■ **Provided records**:

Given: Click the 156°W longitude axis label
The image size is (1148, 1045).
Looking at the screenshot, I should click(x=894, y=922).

==

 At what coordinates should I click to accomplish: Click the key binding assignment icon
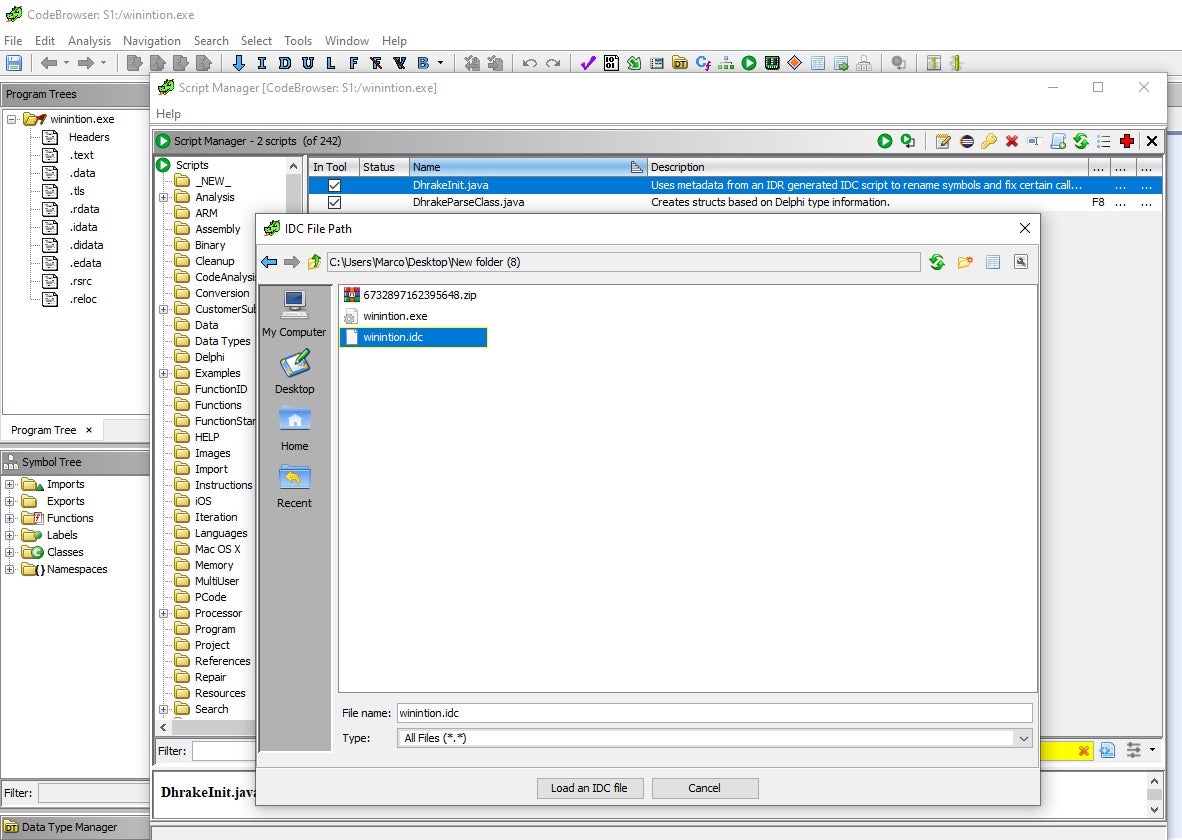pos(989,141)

■ **Problem statement**: Retype the lines from the one containing "Given: Click the 156°W longitude axis label" through the one containing "Looking at the", both included, with no change to any character.

■ **Answer in full**:
Given: Click the 156°W longitude axis label
The image size is (1148, 1045).
Looking at the screenshot, I should click(x=894, y=922).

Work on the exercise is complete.